Provided material →
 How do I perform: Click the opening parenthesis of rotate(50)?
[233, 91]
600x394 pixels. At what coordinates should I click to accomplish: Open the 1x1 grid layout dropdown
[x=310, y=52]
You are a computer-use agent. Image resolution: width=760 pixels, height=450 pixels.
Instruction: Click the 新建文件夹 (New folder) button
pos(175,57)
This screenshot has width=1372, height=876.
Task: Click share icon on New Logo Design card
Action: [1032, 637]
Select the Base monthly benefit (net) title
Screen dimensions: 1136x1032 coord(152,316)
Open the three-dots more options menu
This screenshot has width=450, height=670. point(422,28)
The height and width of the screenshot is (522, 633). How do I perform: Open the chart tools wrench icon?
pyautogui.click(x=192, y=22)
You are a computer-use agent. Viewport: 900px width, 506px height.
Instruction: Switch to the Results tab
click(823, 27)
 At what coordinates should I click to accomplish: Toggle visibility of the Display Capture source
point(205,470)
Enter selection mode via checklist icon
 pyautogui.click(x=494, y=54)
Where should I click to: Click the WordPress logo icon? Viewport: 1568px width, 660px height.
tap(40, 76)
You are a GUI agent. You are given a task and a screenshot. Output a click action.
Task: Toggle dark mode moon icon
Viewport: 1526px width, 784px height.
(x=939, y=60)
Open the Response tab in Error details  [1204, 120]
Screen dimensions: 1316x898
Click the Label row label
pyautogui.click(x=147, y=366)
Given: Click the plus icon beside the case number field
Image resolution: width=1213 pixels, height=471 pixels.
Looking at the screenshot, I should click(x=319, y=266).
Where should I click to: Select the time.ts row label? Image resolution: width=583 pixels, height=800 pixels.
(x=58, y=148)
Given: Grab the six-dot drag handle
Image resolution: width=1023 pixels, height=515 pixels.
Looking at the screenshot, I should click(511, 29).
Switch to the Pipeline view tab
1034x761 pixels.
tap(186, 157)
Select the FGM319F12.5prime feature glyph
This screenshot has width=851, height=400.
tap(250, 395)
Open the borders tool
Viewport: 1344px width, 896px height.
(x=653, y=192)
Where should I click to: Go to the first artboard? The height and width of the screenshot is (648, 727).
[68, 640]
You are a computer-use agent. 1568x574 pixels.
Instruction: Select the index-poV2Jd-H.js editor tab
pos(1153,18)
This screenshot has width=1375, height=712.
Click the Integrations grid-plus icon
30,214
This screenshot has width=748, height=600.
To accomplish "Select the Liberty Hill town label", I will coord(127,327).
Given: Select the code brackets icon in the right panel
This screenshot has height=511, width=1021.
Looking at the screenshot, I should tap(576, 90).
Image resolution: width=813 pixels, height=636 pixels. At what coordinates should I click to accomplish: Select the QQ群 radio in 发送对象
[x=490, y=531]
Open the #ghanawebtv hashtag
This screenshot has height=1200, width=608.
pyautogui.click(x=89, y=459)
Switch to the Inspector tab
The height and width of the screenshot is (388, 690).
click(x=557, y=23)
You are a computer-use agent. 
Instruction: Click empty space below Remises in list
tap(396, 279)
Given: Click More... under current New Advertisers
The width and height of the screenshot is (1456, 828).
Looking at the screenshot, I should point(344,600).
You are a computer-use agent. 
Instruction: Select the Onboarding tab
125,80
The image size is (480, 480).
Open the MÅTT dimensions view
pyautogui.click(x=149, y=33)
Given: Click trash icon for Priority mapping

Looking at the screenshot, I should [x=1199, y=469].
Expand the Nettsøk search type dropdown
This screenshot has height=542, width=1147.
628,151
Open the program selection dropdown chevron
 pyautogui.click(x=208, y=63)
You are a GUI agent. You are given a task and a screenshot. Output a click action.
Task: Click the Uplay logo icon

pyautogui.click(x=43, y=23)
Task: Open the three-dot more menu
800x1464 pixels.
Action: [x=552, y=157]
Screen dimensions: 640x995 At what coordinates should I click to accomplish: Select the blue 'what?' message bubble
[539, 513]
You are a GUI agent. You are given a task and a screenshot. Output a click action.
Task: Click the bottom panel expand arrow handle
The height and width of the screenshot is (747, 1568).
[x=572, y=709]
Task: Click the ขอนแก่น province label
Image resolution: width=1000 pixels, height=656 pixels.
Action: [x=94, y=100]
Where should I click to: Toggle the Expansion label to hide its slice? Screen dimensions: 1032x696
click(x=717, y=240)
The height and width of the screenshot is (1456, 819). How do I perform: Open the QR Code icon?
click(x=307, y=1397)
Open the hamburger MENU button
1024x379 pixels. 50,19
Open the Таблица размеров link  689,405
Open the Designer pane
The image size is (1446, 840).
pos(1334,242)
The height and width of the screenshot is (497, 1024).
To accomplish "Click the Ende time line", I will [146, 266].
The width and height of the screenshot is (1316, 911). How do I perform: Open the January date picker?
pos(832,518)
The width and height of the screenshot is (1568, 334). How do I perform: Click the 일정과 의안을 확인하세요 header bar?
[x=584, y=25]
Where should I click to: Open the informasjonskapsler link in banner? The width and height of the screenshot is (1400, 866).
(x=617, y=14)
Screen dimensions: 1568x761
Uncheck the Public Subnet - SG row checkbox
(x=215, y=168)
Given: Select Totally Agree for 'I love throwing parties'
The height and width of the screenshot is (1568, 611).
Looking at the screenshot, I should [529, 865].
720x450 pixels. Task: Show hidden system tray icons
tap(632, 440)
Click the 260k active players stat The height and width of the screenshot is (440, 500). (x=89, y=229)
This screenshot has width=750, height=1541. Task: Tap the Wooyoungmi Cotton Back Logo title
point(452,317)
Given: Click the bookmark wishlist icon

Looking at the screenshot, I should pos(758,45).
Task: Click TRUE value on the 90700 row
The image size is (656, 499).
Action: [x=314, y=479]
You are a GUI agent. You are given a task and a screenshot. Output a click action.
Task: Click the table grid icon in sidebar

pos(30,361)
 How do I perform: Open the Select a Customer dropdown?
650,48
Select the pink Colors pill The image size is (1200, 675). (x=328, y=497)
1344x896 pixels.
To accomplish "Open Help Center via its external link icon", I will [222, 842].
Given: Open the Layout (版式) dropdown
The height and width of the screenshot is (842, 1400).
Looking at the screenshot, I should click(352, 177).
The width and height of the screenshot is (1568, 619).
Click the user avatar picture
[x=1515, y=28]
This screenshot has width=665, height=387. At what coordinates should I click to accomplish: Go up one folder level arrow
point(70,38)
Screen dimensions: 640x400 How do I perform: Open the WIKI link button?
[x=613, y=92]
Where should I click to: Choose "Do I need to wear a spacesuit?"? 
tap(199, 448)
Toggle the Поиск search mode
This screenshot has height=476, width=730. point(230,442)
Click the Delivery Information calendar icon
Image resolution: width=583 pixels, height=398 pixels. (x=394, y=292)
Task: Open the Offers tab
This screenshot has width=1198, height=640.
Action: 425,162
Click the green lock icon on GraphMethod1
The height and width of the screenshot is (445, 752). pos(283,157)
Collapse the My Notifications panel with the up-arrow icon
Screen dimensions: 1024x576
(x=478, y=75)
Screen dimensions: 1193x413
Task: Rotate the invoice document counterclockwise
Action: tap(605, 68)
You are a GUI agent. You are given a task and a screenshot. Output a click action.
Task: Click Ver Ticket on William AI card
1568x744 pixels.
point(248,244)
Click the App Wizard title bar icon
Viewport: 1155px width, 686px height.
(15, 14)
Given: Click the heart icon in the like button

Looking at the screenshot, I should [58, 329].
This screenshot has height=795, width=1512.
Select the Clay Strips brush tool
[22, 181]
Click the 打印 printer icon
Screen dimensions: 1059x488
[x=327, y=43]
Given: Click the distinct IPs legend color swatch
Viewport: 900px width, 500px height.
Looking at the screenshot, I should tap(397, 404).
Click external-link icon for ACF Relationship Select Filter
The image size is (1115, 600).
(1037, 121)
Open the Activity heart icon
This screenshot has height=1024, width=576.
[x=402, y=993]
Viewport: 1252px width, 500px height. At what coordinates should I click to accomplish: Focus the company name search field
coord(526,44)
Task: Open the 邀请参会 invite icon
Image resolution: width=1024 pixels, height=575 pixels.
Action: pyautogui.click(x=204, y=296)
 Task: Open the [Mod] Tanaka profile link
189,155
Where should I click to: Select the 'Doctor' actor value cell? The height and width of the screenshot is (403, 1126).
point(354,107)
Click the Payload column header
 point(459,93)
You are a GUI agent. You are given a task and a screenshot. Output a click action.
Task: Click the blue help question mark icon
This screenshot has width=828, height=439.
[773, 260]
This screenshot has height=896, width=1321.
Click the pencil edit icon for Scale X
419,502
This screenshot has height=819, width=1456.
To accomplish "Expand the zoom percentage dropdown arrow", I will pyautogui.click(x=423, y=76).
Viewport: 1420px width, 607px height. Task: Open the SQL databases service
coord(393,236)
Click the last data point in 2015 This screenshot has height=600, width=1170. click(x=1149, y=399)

Work required →
Your response should contain each line of the listing in which the word "computer" occurs.

Solved exercise →
You are a computer-use agent. Image resolution: width=760 pixels, height=450 pixels.
You are a computer-use agent. Viewport: 900px width, 506px height.
You are a computer-use agent. 1568x574 pixels.
You are a computer-use agent. 
You are a computer-use agent. 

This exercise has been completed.